Friedemann Bach is a 1941 German historical drama film directed by Traugott Müller and starring Gustaf Gründgens, Leny Marenbach and Johannes Riemann. The film depicts the life of Johann Sebastian Bach's son Wilhelm Friedemann Bach. It is based on Albert Emil Brachvogel's novel Friedemann Bach. Wilhelm Friedemann Bach is shown as a gifted son trying to escape his father's shadow.

Plot
During a house concert, the Bach family gets a visit by their son Wilhelm Friedemann, who has just given up his position in Dresden because he no longer could endure the reprisals of his superiors. After he helps his sister Frederike to tell father Johann Sebastian about her
engagement to Johann Christoph Altnikol, the family gets a visit from a messenger of the Saxon Court.
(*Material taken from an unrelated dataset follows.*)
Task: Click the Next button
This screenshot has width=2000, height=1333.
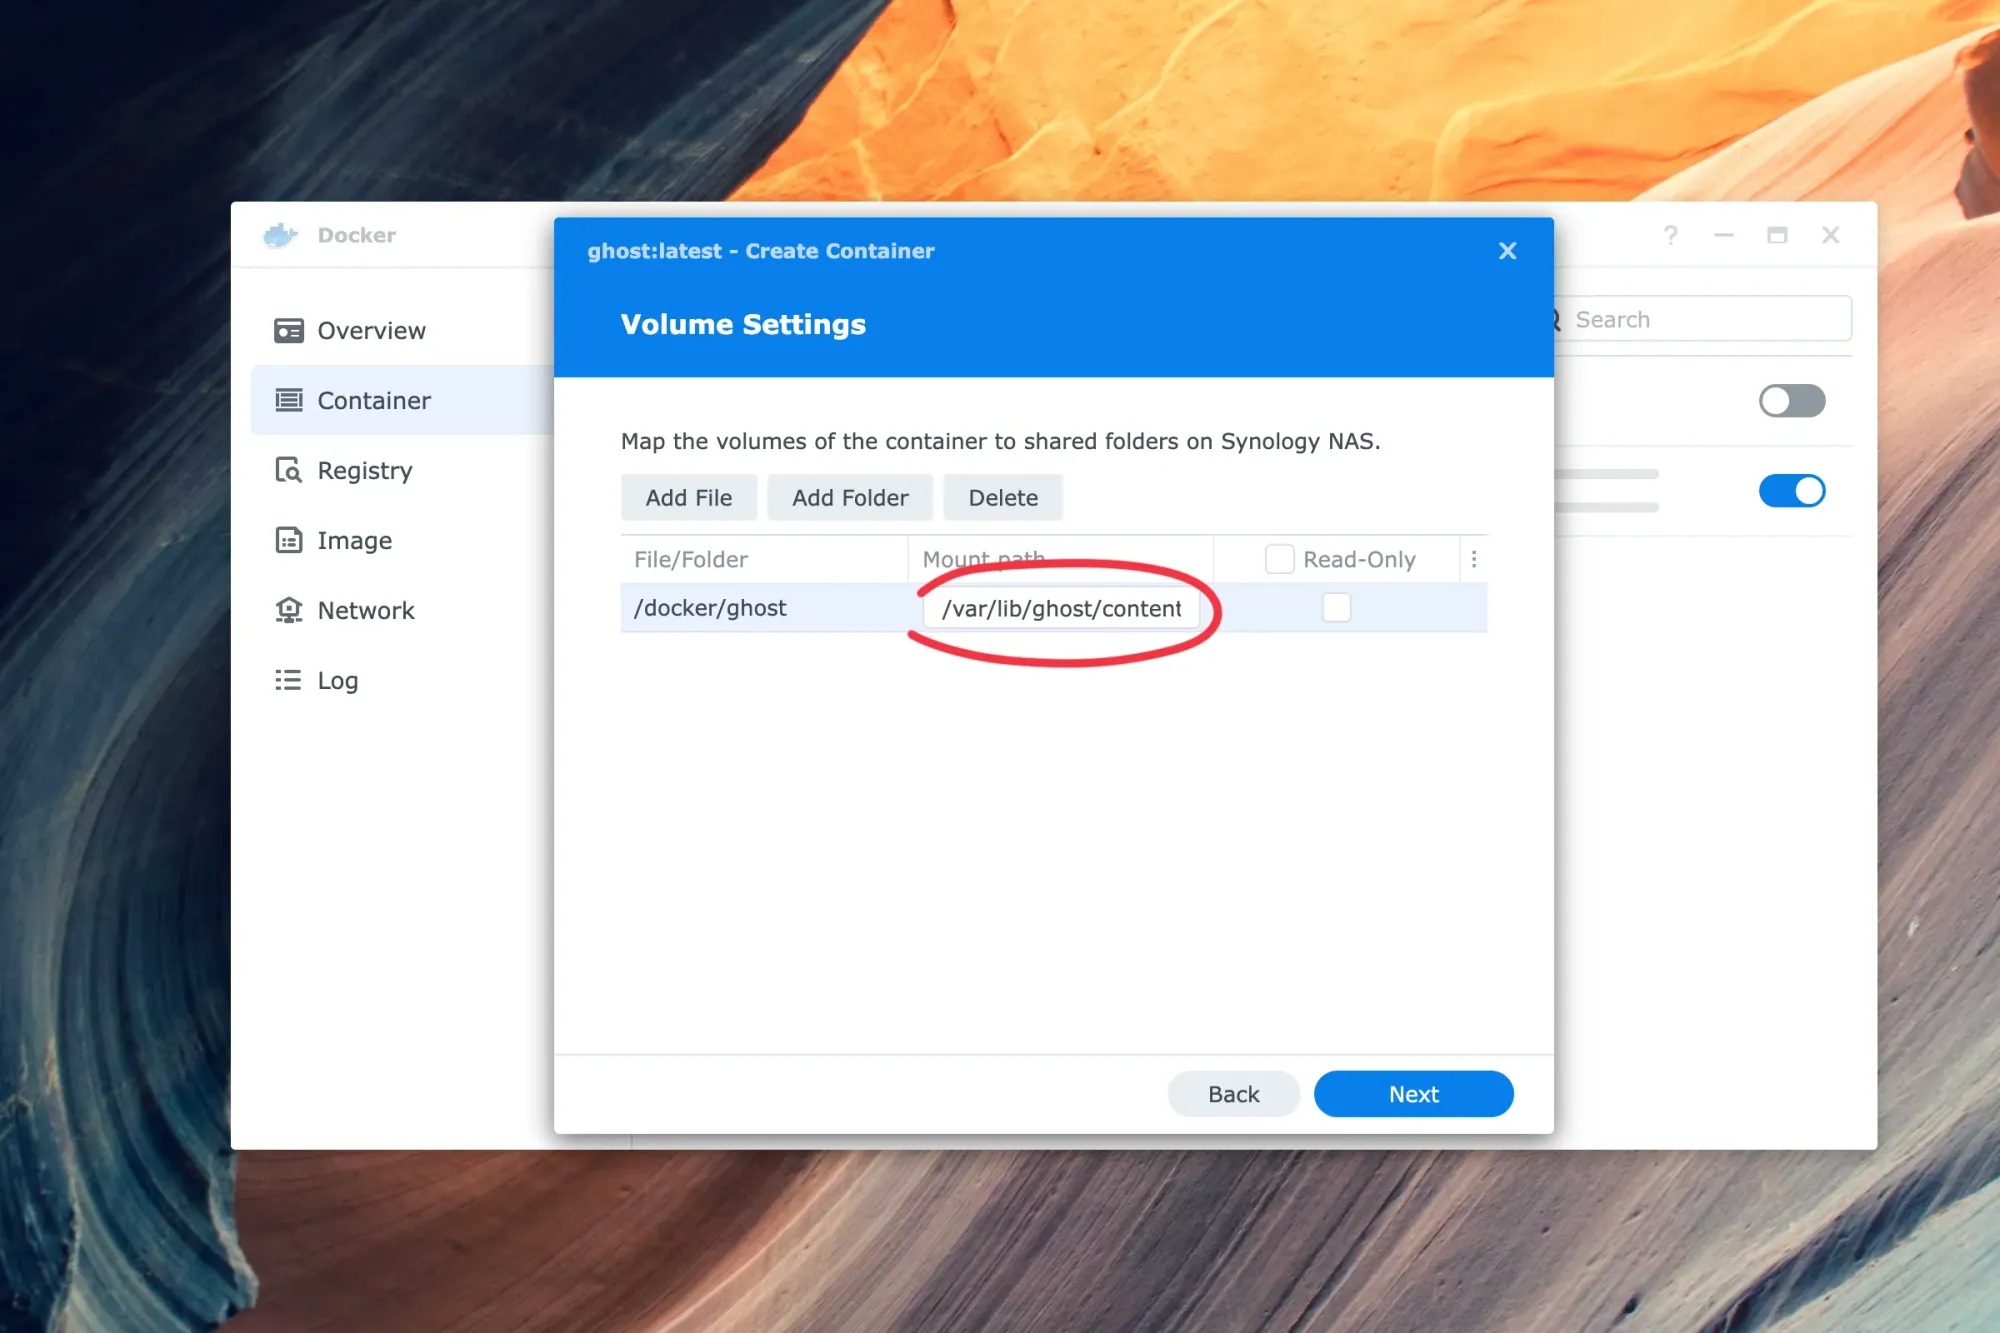Action: (x=1414, y=1093)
Johann Sebastian is asked to take part in a musical competition against French composer Louis Marchand. Johann Sebastian, however, does not want to let his Thomanerchor down and so, he sends Friedemann to Dresden.

Friedemann wins the competition, as Louis Marchand takes flight during Friedemann's performance. Many aristocrats, among whom is Comtesse Antonia Kollowrat, come to Friedemann to be taught in music; Friedemann is ordered by the court to write a ballet. Friedemann and ballet dancer Mariella Fiorini fall in love with each other, which is also due to the influence of Count Graf von Brühl, who has an eye on Antonia. After the ballet is successful, Friedemann is to be appointed court composer. As Antonia criticizes the ballet, Friedemann recognizes that the court's superficiality does not go together with his artistic ambitions. Friedemann and Antonia fall in love with each other. Friedemann promises to find a new position and to get Antonia to join him; his father will surely help him.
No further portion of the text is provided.